DOCUMENT EXCERPT Block Start

Sex File: His cheesy playlist of '90s ballads is turning me off in the bedroom
Being forced to listen to music you don't like is going to make you miserable.
It's worth considering that the playlist isn't actually for your benefit. Your partner's playlist may be putting you off, but it is probably turning him on. Music is an intensely sensory experience and neuroscientific research has uncovered the fact that it affects the endogenous opioid system, the same pleasure pathways that make food, drugs and sex so moreish. It also activates specific parts of the brain that are involved with movement and dance.
In 2016, research by Adam Safron at Northwestern University in Illinois equated the rhythmic stimulation required to achieve orgasm, which is itself a trance-like state, to the trance-like feeling you experience when you lose yourself while dancing.
Music, dance and sex are universal human behaviours, so it is not surprising that there is a link between them. They all cause an escalation in the feelgood neurochemical dopamine. In 2011 researchers at McGill University in Canada made positron emission tomography scans of people listening to their favourite music. The scans showed that after 15 minutes the participants' brains were flooded with dopamine. If they had scanned them having an orgasm they would have seen the same thing.
Interestingly, clinical studies have also shown that if you block the opioid system, music loses its power to please. The neuroscientist Adiel Mallik, also at McGill University, did just that. He gave either the opioid blocker naltrexone or a placebo to a group of participants who were listening to one of their favourite emotive pieces of music. The musical experience didn't change for the placebo group, but the music lost its emotional salience for the people in the opioid blocker group.
Because anxiety inhibits sexual desire, anything that reduces stress is going to be sexually beneficial. Music makes us feel relaxed - and when something makes us feel good, we have a tendency to repeat that behaviour over and over again. When the stimulus is something as uncontroversial as listening to music it shouldn't be a big deal, but sometimes the link between a stimulus and a reward gets muddled, and that's when it causes problems.

DOCUMENT EXCERPT Block End
PROVIDED DATA Block Start

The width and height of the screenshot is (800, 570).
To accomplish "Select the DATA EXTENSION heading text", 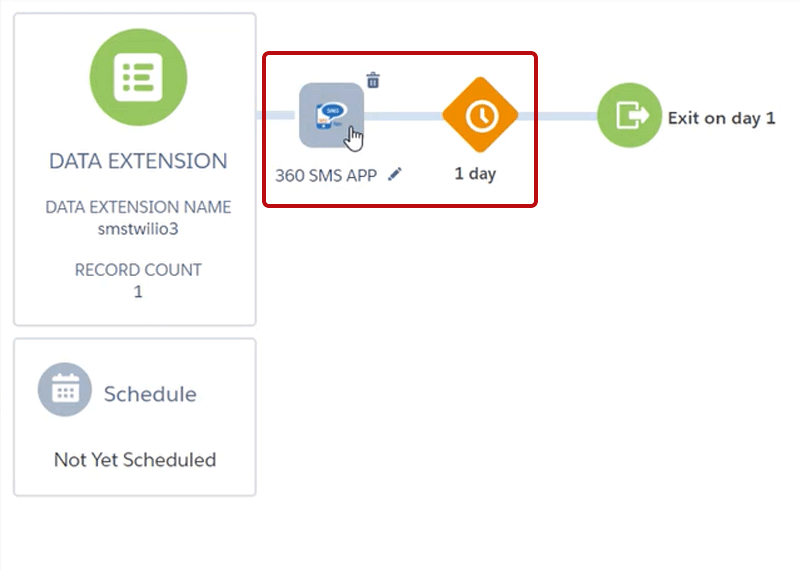I will [x=138, y=161].
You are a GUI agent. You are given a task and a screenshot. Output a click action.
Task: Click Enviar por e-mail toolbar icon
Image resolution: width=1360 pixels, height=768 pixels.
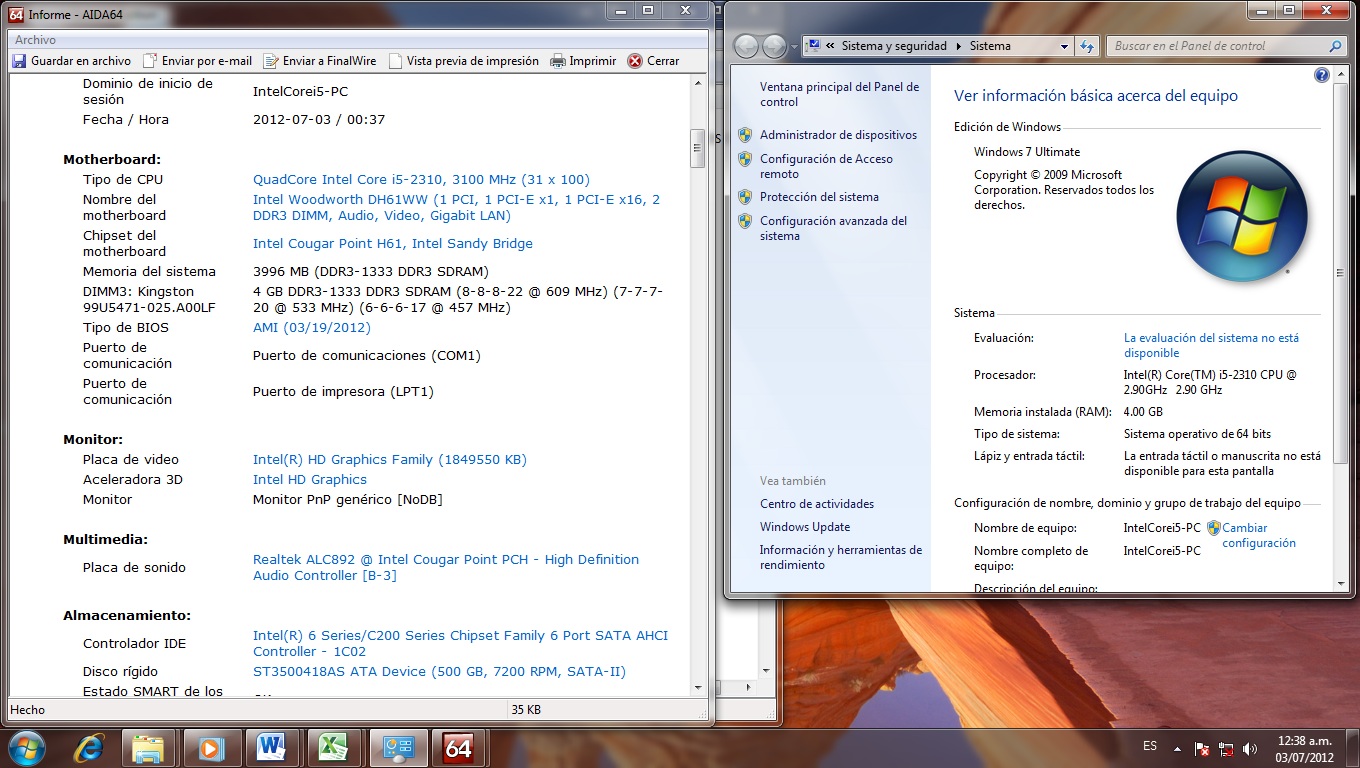click(x=151, y=61)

PROVIDED DATA Block End

● **WORK TASK**
Answer these from the article on music and sex:
1. At which university was Adam Safron doing research in 2016?
2. After how many minutes did the 2011 McGill scans show the participants' brains flooded with dopamine?
3. Which opioid blocker did Adiel Mallik give participants?

● **ANSWER TO THE EXERCISE**
1. Northwestern University in Illinois
2. 15 minutes
3. Naltrexone